Stored data entries:
Content starts
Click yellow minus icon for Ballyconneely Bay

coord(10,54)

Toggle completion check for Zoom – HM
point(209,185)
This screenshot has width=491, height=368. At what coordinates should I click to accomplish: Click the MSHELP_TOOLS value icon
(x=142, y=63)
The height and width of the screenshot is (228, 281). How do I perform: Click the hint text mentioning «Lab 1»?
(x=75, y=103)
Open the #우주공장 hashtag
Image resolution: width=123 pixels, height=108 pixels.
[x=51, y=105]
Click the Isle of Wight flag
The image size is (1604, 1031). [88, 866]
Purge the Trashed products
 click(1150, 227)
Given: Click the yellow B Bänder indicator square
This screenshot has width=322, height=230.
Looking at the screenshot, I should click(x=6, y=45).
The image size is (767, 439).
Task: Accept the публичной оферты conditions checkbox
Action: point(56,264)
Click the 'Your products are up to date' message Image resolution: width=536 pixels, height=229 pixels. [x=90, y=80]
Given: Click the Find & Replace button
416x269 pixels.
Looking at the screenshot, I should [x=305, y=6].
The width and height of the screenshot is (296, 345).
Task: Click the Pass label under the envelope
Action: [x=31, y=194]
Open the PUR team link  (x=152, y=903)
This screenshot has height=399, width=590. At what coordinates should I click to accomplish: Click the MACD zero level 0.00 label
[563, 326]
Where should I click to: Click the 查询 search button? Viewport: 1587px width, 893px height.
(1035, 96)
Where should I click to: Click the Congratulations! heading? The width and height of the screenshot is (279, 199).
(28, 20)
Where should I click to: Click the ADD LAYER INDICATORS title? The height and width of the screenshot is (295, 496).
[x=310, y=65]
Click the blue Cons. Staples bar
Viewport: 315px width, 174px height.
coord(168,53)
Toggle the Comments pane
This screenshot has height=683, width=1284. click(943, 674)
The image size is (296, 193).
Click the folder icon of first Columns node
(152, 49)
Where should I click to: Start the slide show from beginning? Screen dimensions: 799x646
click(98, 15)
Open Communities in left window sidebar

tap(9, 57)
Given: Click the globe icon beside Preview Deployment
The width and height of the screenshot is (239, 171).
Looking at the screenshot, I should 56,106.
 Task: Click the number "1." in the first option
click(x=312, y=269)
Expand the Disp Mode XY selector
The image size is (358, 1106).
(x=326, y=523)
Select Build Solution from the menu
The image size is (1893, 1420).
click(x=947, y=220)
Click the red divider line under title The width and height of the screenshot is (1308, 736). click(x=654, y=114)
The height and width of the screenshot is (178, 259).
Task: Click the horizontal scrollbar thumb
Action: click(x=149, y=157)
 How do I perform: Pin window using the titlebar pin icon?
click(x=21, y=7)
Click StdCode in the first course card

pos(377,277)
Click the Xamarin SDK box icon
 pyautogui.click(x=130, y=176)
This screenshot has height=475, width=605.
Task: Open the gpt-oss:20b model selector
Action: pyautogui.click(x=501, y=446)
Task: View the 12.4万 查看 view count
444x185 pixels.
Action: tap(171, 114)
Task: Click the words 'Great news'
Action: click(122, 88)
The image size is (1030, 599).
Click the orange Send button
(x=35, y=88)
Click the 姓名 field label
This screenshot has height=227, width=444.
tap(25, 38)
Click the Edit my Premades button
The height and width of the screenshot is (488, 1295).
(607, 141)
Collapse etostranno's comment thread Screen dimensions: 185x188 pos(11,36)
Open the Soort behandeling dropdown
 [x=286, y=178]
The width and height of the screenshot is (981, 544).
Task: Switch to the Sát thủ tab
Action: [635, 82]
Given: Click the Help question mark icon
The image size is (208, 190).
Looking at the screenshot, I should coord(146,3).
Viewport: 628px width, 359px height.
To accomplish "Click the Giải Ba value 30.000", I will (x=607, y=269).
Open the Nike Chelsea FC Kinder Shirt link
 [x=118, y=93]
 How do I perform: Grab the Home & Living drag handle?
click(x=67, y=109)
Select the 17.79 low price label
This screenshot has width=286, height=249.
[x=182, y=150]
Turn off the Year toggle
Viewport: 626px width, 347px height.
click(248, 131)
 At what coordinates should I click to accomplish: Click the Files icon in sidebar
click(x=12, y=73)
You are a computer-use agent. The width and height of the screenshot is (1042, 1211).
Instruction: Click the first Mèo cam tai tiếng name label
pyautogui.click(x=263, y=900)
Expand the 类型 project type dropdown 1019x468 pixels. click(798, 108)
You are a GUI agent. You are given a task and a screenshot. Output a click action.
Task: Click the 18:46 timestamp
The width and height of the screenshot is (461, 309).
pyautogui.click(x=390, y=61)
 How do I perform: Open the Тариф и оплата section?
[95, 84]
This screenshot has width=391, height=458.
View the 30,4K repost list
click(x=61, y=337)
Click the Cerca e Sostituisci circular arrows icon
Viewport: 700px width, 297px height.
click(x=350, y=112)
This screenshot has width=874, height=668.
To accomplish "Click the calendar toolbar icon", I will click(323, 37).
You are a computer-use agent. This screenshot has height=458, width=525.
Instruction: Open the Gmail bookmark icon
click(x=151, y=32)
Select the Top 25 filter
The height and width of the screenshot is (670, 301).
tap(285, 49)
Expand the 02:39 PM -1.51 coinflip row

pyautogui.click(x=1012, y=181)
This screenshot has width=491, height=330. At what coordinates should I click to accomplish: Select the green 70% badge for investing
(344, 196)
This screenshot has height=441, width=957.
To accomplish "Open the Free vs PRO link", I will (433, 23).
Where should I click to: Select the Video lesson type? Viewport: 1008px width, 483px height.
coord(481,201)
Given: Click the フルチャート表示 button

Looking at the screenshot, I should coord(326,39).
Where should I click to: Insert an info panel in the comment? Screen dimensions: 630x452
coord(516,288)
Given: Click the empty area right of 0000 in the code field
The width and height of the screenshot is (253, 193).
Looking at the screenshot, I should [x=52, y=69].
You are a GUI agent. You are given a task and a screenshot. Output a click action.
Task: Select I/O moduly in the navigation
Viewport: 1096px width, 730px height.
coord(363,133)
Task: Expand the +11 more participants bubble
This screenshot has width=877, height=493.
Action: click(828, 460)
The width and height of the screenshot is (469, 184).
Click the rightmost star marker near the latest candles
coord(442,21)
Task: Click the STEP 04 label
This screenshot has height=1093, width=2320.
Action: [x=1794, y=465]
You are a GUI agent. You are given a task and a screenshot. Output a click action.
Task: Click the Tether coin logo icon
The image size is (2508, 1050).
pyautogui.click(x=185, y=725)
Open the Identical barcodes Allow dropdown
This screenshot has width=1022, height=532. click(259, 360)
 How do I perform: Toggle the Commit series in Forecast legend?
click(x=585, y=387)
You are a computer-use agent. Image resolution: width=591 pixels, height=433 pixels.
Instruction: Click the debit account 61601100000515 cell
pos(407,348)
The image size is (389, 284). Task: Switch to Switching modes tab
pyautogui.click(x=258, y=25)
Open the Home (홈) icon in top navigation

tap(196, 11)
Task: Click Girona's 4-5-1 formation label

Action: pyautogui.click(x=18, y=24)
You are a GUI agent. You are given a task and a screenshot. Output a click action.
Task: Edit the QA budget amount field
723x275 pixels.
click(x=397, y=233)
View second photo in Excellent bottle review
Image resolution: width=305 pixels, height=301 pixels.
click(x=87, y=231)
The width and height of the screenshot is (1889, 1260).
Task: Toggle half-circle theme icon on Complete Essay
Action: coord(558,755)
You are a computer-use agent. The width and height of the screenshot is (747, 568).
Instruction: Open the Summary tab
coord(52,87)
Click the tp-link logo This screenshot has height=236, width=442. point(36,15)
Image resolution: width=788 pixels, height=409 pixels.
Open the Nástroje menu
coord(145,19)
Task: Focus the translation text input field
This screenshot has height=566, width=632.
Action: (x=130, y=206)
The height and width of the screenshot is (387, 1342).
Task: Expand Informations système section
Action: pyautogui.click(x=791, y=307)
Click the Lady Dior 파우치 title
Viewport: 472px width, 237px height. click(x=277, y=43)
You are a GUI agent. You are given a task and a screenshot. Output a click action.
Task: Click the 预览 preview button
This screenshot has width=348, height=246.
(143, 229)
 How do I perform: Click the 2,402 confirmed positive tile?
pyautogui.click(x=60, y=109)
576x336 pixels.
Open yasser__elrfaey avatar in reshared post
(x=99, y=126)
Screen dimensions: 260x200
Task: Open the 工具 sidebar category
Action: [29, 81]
Content ends
- **Problem requirements**
The answer must be the line containing "723x275 pixels." and every line after it to the end of the data, exactly as written.

- **Expected answer**
723x275 pixels.
click(x=397, y=233)
View second photo in Excellent bottle review
Image resolution: width=305 pixels, height=301 pixels.
click(x=87, y=231)
The width and height of the screenshot is (1889, 1260).
Task: Toggle half-circle theme icon on Complete Essay
Action: coord(558,755)
You are a computer-use agent. The width and height of the screenshot is (747, 568).
Instruction: Open the Summary tab
coord(52,87)
Click the tp-link logo This screenshot has height=236, width=442. point(36,15)
Image resolution: width=788 pixels, height=409 pixels.
Open the Nástroje menu
coord(145,19)
Task: Focus the translation text input field
This screenshot has height=566, width=632.
Action: (x=130, y=206)
The height and width of the screenshot is (387, 1342).
Task: Expand Informations système section
Action: pyautogui.click(x=791, y=307)
Click the Lady Dior 파우치 title
Viewport: 472px width, 237px height. click(x=277, y=43)
You are a GUI agent. You are given a task and a screenshot. Output a click action.
Task: Click the 预览 preview button
This screenshot has width=348, height=246.
(143, 229)
 How do I perform: Click the 2,402 confirmed positive tile?
pyautogui.click(x=60, y=109)
576x336 pixels.
Open yasser__elrfaey avatar in reshared post
(x=99, y=126)
Screen dimensions: 260x200
Task: Open the 工具 sidebar category
Action: [29, 81]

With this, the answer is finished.